# Directions for this task
The material below includes pictures; leave them out and return only the lines between the line containing "For every named target in this 1024×2403" and the line containing "[Close teaser] (93, 2566)", inclusive, word for word.
━━━ Material provided
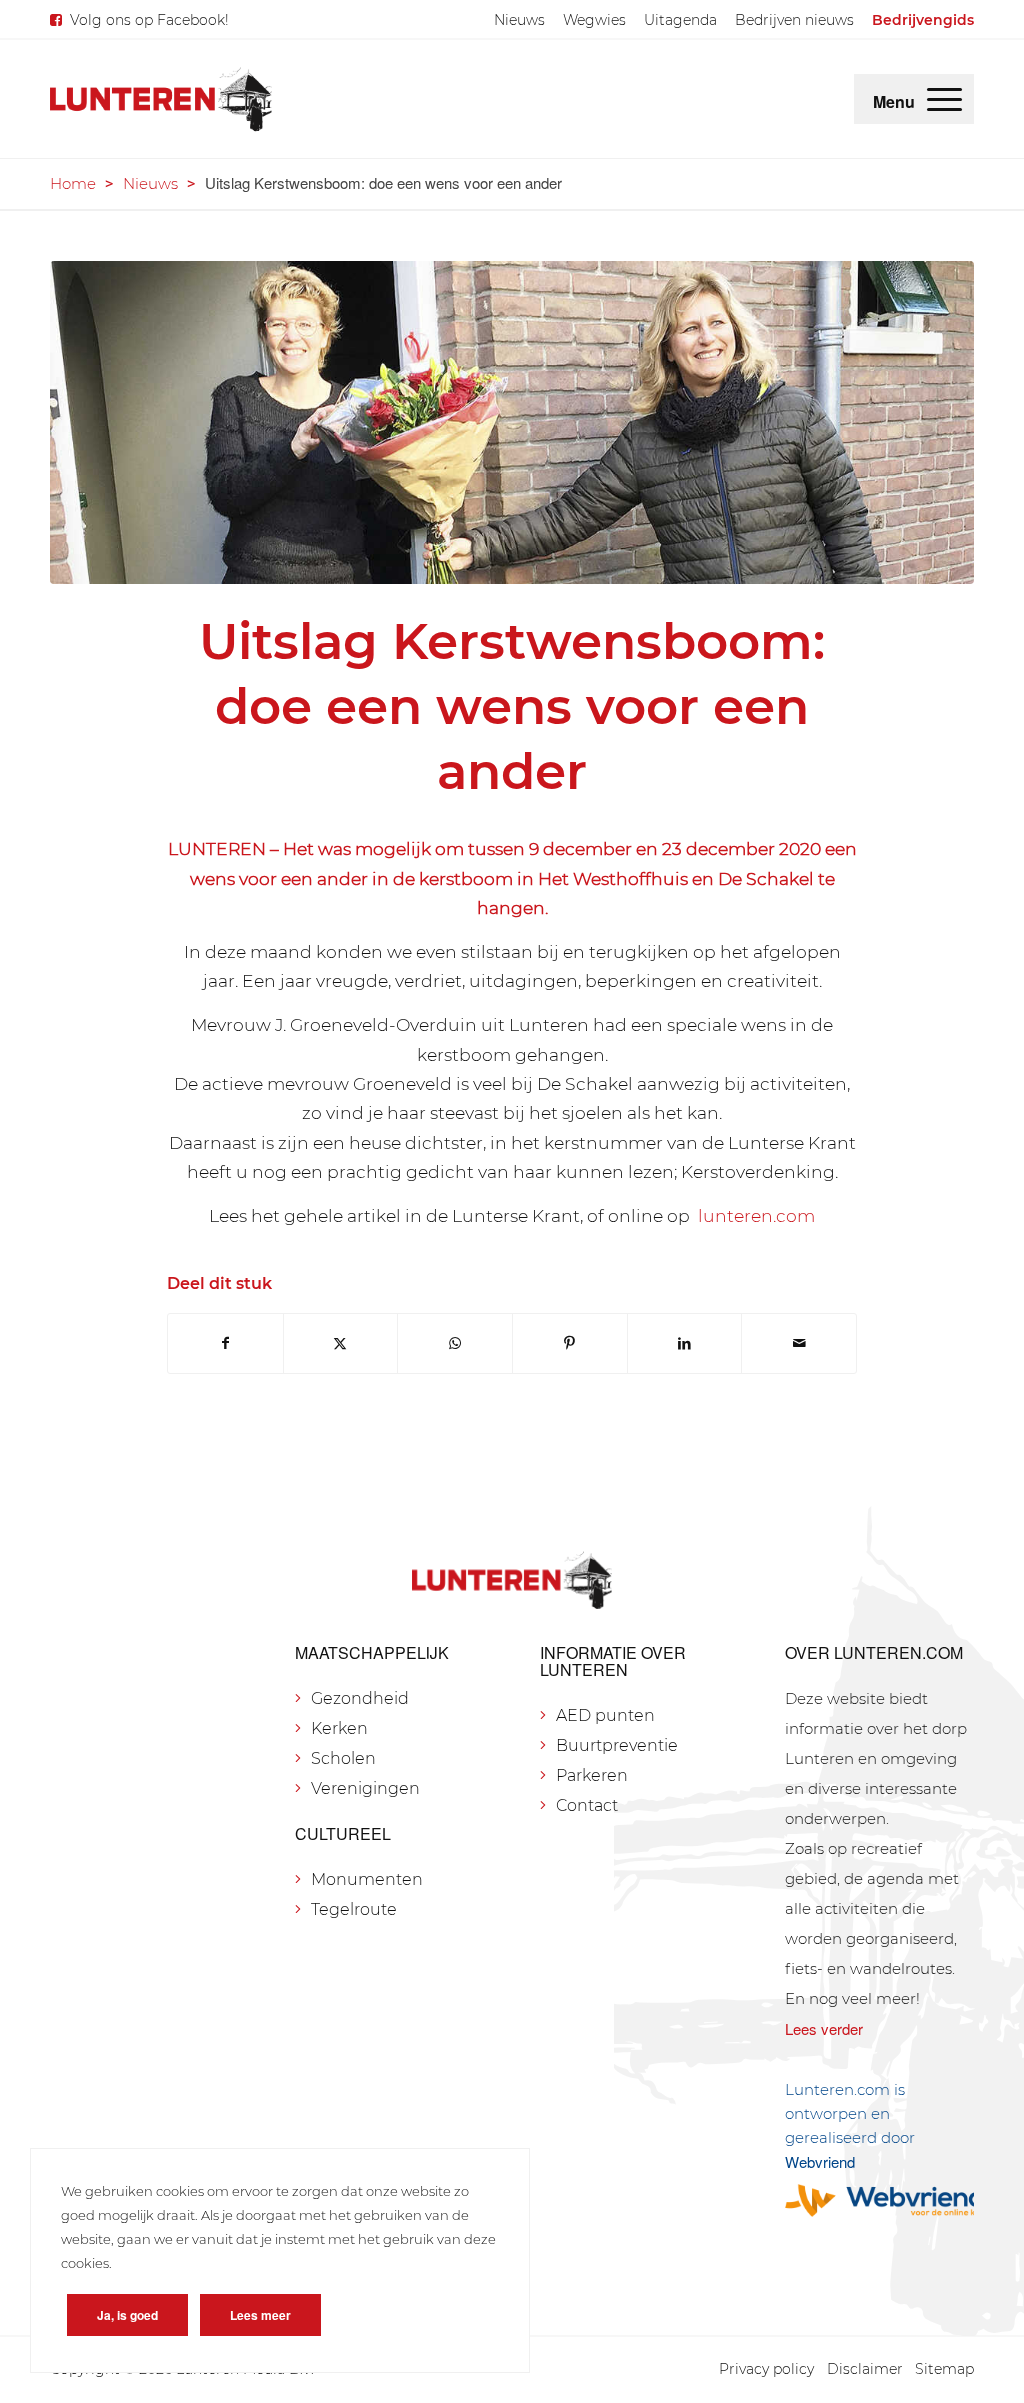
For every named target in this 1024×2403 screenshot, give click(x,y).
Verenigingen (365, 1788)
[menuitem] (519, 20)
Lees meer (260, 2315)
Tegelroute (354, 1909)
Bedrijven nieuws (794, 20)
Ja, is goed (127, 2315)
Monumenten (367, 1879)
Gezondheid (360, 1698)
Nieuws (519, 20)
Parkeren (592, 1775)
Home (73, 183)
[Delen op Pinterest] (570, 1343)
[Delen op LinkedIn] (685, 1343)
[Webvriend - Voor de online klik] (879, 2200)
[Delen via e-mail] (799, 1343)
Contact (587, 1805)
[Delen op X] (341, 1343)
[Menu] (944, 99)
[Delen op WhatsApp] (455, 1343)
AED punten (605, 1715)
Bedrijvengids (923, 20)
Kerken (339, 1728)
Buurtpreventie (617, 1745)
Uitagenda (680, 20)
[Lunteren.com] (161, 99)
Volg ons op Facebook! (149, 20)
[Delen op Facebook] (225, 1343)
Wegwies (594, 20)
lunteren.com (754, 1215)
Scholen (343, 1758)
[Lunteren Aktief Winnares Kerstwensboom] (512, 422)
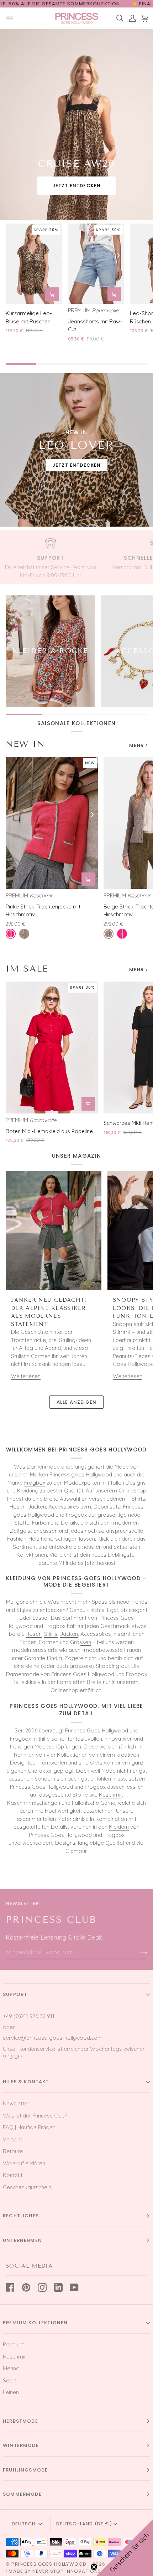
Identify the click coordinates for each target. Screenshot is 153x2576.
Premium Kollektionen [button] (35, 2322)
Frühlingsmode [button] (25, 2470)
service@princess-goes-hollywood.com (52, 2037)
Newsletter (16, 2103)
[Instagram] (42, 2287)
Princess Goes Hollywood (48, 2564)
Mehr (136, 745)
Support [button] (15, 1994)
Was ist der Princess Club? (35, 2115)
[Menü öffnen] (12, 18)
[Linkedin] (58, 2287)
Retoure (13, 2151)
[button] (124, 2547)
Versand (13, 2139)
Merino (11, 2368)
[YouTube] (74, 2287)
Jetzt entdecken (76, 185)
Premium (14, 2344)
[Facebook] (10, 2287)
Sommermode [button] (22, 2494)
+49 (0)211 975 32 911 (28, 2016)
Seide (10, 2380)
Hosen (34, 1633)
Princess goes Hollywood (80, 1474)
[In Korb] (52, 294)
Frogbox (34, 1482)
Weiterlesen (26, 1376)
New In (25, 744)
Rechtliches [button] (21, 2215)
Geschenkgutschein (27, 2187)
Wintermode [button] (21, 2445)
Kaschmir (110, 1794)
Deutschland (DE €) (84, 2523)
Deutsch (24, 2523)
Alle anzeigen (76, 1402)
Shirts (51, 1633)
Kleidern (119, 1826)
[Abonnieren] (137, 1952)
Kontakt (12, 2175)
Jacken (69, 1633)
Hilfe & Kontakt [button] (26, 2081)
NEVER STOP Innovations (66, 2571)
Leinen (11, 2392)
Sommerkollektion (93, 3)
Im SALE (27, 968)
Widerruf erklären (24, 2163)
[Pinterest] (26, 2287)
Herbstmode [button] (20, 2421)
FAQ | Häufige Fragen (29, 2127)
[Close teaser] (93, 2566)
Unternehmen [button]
━━━━━━
━━━ Material provided
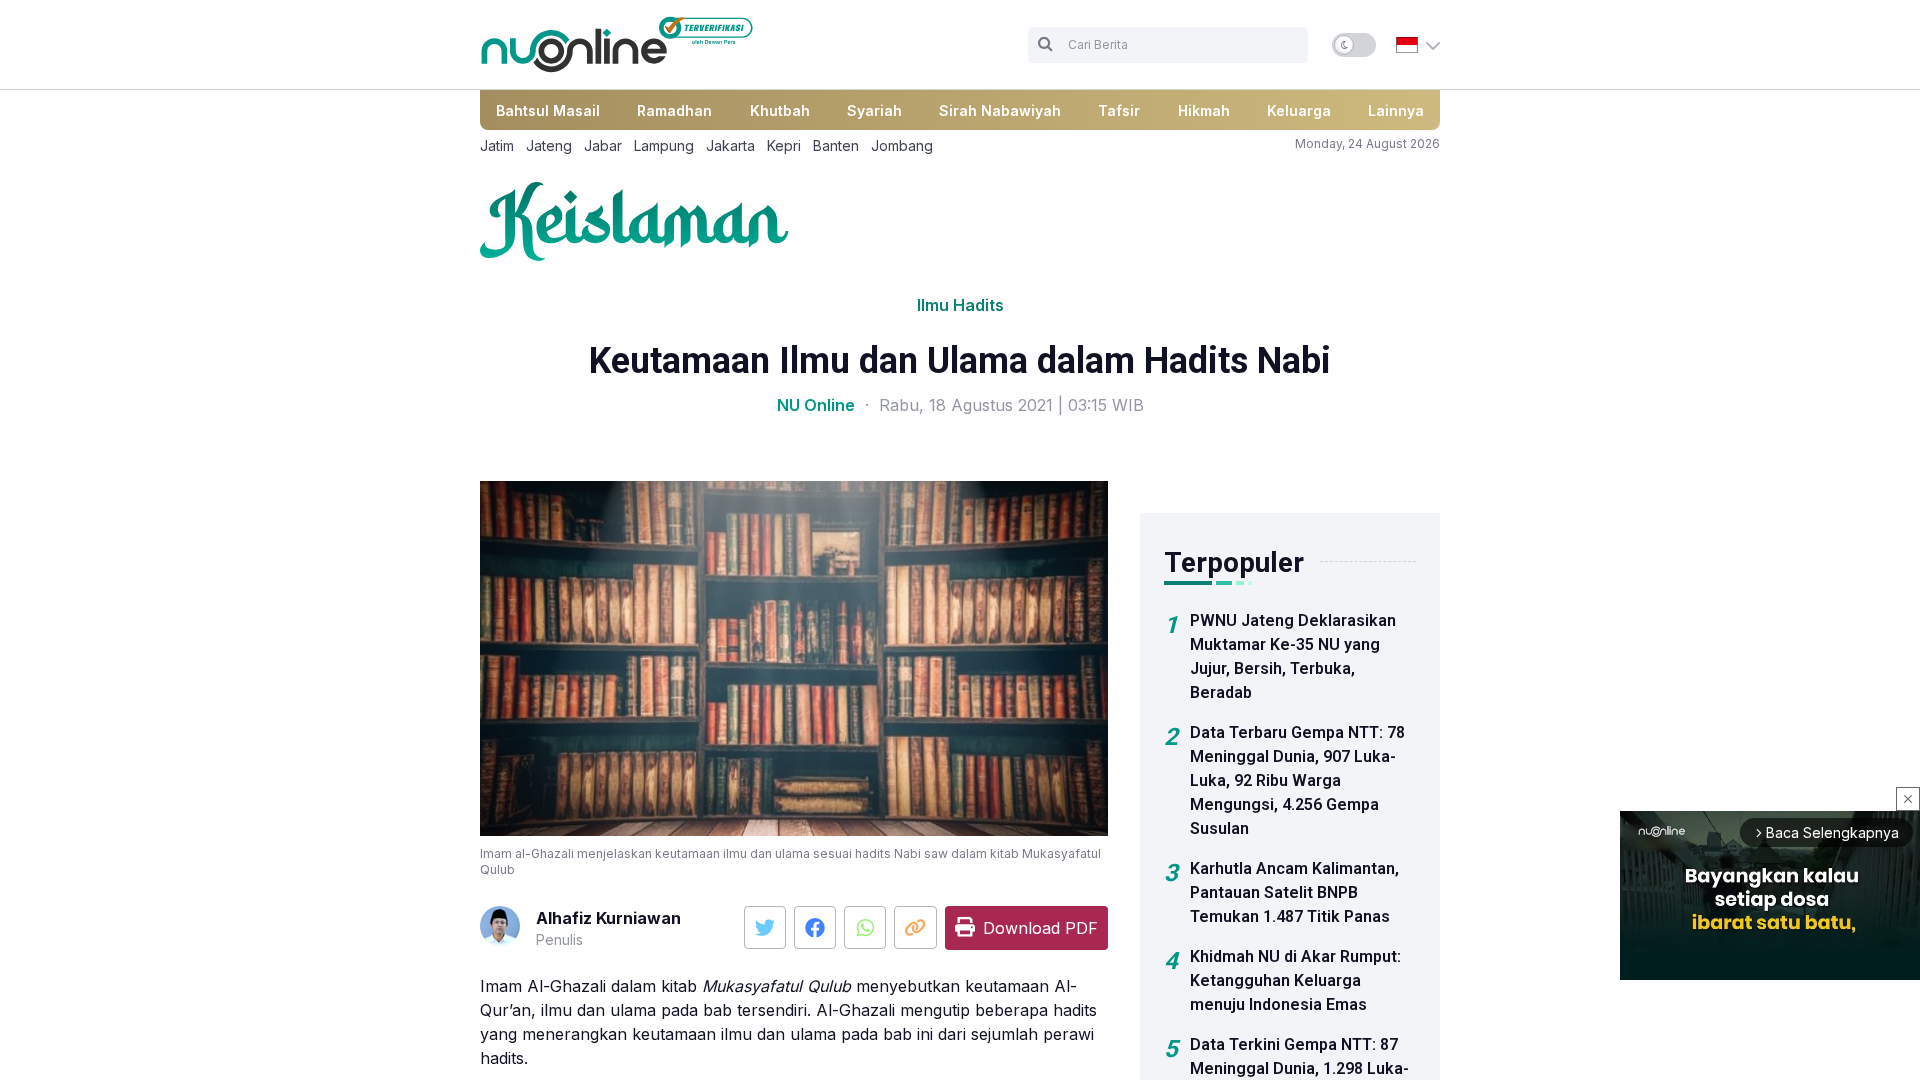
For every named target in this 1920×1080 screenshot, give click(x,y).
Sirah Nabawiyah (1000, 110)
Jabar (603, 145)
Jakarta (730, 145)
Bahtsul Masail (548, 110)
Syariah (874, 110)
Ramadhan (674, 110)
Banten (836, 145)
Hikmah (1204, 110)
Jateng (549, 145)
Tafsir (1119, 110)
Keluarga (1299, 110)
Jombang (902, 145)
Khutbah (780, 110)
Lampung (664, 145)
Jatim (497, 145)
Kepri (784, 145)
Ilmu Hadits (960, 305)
━━━━━━
# Expected answer
For every named target in this 1024×2403 screenshot, give click(x,y).
Verenigingen (365, 1788)
[menuitem] (519, 20)
Lees meer (260, 2315)
Tegelroute (354, 1909)
Bedrijven nieuws (794, 20)
Ja, is goed (127, 2315)
Monumenten (367, 1879)
Gezondheid (360, 1698)
Nieuws (519, 20)
Parkeren (592, 1775)
Home (73, 183)
[Delen op Pinterest] (570, 1343)
[Delen op LinkedIn] (685, 1343)
[Webvriend - Voor de online klik] (879, 2200)
[Delen via e-mail] (799, 1343)
Contact (587, 1805)
[Delen op X] (341, 1343)
[Menu] (944, 99)
[Delen op WhatsApp] (455, 1343)
AED punten (605, 1715)
Bedrijvengids (923, 20)
Kerken (339, 1728)
Buurtpreventie (617, 1745)
Uitagenda (680, 20)
[Lunteren.com] (161, 99)
Volg ons op Facebook! (149, 20)
[Delen op Facebook] (225, 1343)
Wegwies (594, 20)
lunteren.com (754, 1215)
Scholen (343, 1758)
[Lunteren Aktief Winnares Kerstwensboom] (512, 422)
Identify the click coordinates for each target. Screenshot is 153x2576.
Premium Kollektionen [button] (35, 2322)
Frühlingsmode [button] (25, 2470)
service@princess-goes-hollywood.com (52, 2037)
Newsletter (16, 2103)
[Instagram] (42, 2287)
Princess Goes Hollywood (48, 2564)
Mehr (136, 745)
Support [button] (15, 1994)
Was ist der Princess Club? (35, 2115)
[Menü öffnen] (12, 18)
[Linkedin] (58, 2287)
Retoure (13, 2151)
[button] (124, 2547)
Versand (13, 2139)
Merino (11, 2368)
[YouTube] (74, 2287)
Jetzt entdecken (76, 185)
Premium (14, 2344)
[Facebook] (10, 2287)
Sommermode [button] (22, 2494)
+49 (0)211 975 32 911 (28, 2016)
Seide (10, 2380)
Hosen (34, 1633)
Princess goes Hollywood (80, 1474)
[In Korb] (52, 294)
Frogbox (34, 1482)
Weiterlesen (26, 1376)
New In (25, 744)
Rechtliches [button] (21, 2215)
Geschenkgutschein (27, 2187)
Wintermode [button] (21, 2445)
Kaschmir (110, 1794)
Deutschland (DE €) (84, 2523)
Deutsch (24, 2523)
Alle anzeigen (76, 1402)
Shirts (51, 1633)
Kleidern (119, 1826)
[Abonnieren] (137, 1952)
Kontakt (12, 2175)
Jacken (69, 1633)
Hilfe & Kontakt [button] (26, 2081)
NEVER STOP Innovations (66, 2571)
Leinen (11, 2392)
Sommerkollektion (93, 3)
Im SALE (27, 968)
Widerruf erklären (24, 2163)
[Pinterest] (26, 2287)
Herbstmode [button] (20, 2421)
FAQ | Häufige Fragen (29, 2127)
[Close teaser] (93, 2566)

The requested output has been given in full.